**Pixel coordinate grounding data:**
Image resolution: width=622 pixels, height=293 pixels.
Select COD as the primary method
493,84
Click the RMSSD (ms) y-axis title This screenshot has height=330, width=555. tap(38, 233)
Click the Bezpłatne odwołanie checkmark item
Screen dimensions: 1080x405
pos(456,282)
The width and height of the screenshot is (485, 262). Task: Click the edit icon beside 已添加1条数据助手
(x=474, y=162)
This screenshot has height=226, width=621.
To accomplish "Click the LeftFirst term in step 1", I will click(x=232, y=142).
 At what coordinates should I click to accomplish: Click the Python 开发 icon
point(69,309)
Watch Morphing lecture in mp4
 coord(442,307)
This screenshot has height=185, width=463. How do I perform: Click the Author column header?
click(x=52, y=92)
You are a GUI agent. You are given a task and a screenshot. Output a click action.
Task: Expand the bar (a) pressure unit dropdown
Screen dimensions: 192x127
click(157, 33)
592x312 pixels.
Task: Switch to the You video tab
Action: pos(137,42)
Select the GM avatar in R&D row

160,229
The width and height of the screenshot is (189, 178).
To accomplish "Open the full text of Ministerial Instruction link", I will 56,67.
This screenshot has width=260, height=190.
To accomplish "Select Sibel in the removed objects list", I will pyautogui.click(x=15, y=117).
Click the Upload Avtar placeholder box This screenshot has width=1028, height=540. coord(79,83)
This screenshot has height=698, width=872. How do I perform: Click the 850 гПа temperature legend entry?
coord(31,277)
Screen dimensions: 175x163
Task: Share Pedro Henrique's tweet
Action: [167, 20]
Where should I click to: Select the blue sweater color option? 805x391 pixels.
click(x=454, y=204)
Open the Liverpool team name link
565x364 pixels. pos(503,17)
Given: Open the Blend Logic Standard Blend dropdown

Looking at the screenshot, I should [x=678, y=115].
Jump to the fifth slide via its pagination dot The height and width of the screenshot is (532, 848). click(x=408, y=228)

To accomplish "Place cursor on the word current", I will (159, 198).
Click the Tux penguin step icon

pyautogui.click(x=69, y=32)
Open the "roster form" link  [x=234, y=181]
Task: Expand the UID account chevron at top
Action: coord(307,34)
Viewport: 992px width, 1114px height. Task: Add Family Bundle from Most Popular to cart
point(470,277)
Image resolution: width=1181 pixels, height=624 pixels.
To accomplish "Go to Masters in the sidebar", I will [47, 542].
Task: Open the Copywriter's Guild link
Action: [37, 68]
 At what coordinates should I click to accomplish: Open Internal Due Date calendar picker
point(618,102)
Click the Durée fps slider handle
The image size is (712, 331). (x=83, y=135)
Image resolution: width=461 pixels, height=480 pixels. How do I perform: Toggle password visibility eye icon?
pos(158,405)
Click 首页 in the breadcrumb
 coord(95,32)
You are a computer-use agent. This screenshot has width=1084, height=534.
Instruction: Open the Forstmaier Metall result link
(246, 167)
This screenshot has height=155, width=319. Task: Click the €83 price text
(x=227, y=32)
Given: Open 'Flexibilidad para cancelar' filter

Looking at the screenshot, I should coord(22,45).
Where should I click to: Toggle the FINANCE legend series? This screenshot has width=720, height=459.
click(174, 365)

**Task item:**
Beginning at the line with "Click the Bezpłatne odwołanie checkmark item" and stopping after the line with "This screenshot has width=260, height=190.", please write out every line of the data above exactly and nothing else.

**Output below:**
Click the Bezpłatne odwołanie checkmark item
Screen dimensions: 1080x405
pos(456,282)
The width and height of the screenshot is (485, 262). Task: Click the edit icon beside 已添加1条数据助手
(x=474, y=162)
This screenshot has height=226, width=621.
To accomplish "Click the LeftFirst term in step 1", I will click(x=232, y=142).
 At what coordinates should I click to accomplish: Click the Python 开发 icon
point(69,309)
Watch Morphing lecture in mp4
 coord(442,307)
This screenshot has height=185, width=463. How do I perform: Click the Author column header?
click(x=52, y=92)
You are a GUI agent. You are given a task and a screenshot. Output a click action.
Task: Expand the bar (a) pressure unit dropdown
Screen dimensions: 192x127
click(157, 33)
592x312 pixels.
Task: Switch to the You video tab
Action: pos(137,42)
Select the GM avatar in R&D row

160,229
The width and height of the screenshot is (189, 178).
To accomplish "Open the full text of Ministerial Instruction link", I will 56,67.
This screenshot has width=260, height=190.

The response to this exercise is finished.